What is asked:
a) Decide whether each statement agrees with the Sea Lion VI case note: (i) the Court of Appeal considered whether the charterer was immune from suit; (ii) the trial Judge found that the owner exercised the option to extend the insurance benefits; (iii) the matter concerned liability for the sinking of the barge "Sea Lion VI." Give yes or no for each, with the deciding words of the note quoted exactly.
b) Copy out the passage of the Sea Lion VI case note between "North King Lodge" and "exercise this option.", inclusive.

Extract:
******
North King Lodge Ltd. v Gowlland Towing Ltd. et al., 2005 BCCA 557 affg. in part 2004 BCSC 460

This matter concerned liability for the sinking of the barge “Sea Lion VI” and is fully summarized under Miscellaneous Cases - Charter Parties (see here). An issue considerd by the trial Judge but not by the Court of Appeal was whether the hirer/charterer was immune from suit by reason of clauses in the hull insurance policy including charterers as additional assureds and waiving subrogation against charterers. The trial Judge held that these clauses were not effective since the policy also contained an express clause which provided that the benefits of the insurance policy would not automatically extend to third parties but would only be extended if the option was exercised by the owner. The trial Judge found that the owner did not exercise this option.
******
Data lines:
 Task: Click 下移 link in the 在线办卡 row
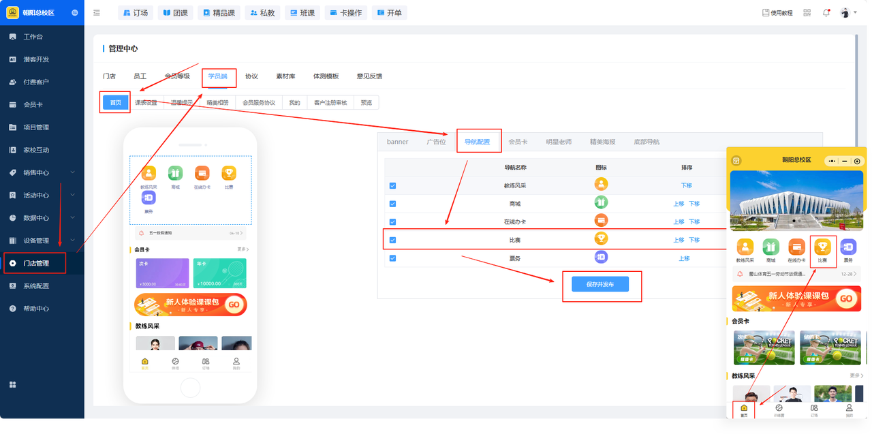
******
Full solutions:
a)
(i) No: "but not by the Court of Appeal."
(ii) No: "The trial Judge found that the owner did not exercise this option."
(iii) Yes: "This matter concerned liability for the sinking of the barge “Sea Lion VI”."

b)
North King Lodge Ltd. v Gowlland Towing Ltd. et al., 2005 BCCA 557 affg. in part 2004 BCSC 460

This matter concerned liability for the sinking of the barge “Sea Lion VI” and is fully summarized under Miscellaneous Cases - Charter Parties (see here). An issue considerd by the trial Judge but not by the Court of Appeal was whether the hirer/charterer was immune from suit by reason of clauses in the hull insurance policy including charterers as additional assureds and waiving subrogation against charterers. The trial Judge held that these clauses were not effective since the policy also contained an express clause which provided that the benefits of the insurance policy would not automatically extend to third parties but would only be extended if the option was exercised by the owner. The trial Judge found that the owner did not exercise this option.